# INSTRUCTIONS FOR THE TASK:
Please copy all of the material below word for word, keeping every line unchanged.

Dataset entries
------------------------------------

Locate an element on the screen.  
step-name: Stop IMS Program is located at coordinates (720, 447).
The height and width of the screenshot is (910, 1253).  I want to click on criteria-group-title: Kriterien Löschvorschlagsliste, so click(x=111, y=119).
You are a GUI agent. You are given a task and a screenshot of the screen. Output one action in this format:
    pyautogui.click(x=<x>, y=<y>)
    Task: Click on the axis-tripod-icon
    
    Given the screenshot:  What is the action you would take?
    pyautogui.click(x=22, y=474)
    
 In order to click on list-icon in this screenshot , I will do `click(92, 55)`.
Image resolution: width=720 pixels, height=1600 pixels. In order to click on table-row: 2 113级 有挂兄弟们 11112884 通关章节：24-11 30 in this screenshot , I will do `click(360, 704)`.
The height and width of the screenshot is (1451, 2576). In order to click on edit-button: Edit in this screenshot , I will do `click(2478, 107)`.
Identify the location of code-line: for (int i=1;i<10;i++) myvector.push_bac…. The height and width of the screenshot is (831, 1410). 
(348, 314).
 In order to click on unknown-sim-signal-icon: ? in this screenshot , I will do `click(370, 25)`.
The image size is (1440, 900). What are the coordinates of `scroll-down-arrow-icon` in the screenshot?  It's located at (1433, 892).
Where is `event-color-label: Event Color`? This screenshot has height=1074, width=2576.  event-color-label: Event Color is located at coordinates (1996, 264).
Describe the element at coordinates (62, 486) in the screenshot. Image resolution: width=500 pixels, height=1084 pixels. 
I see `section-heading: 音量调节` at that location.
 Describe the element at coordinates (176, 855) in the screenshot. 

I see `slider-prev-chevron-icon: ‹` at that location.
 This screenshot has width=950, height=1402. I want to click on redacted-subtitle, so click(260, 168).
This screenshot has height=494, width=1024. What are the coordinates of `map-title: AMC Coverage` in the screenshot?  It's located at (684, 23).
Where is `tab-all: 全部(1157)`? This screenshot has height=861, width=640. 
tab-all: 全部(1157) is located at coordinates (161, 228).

------------------------------------

# EXPECTED OUTPUT:
Locate an element on the screen.  
step-name: Stop IMS Program is located at coordinates (720, 447).
The height and width of the screenshot is (910, 1253).  I want to click on criteria-group-title: Kriterien Löschvorschlagsliste, so click(x=111, y=119).
You are a GUI agent. You are given a task and a screenshot of the screen. Output one action in this format:
    pyautogui.click(x=<x>, y=<y>)
    Task: Click on the axis-tripod-icon
    
    Given the screenshot:  What is the action you would take?
    pyautogui.click(x=22, y=474)
    
 In order to click on list-icon in this screenshot , I will do `click(92, 55)`.
Image resolution: width=720 pixels, height=1600 pixels. In order to click on table-row: 2 113级 有挂兄弟们 11112884 通关章节：24-11 30 in this screenshot , I will do `click(360, 704)`.
The height and width of the screenshot is (1451, 2576). In order to click on edit-button: Edit in this screenshot , I will do `click(2478, 107)`.
Identify the location of code-line: for (int i=1;i<10;i++) myvector.push_bac…. The height and width of the screenshot is (831, 1410). 
(348, 314).
 In order to click on unknown-sim-signal-icon: ? in this screenshot , I will do `click(370, 25)`.
The image size is (1440, 900). What are the coordinates of `scroll-down-arrow-icon` in the screenshot?  It's located at (1433, 892).
Where is `event-color-label: Event Color`? This screenshot has height=1074, width=2576.  event-color-label: Event Color is located at coordinates (1996, 264).
Describe the element at coordinates (62, 486) in the screenshot. Image resolution: width=500 pixels, height=1084 pixels. 
I see `section-heading: 音量调节` at that location.
 Describe the element at coordinates (176, 855) in the screenshot. 

I see `slider-prev-chevron-icon: ‹` at that location.
 This screenshot has width=950, height=1402. I want to click on redacted-subtitle, so click(260, 168).
This screenshot has height=494, width=1024. What are the coordinates of `map-title: AMC Coverage` in the screenshot?  It's located at (684, 23).
Where is `tab-all: 全部(1157)`? This screenshot has height=861, width=640. 
tab-all: 全部(1157) is located at coordinates (161, 228).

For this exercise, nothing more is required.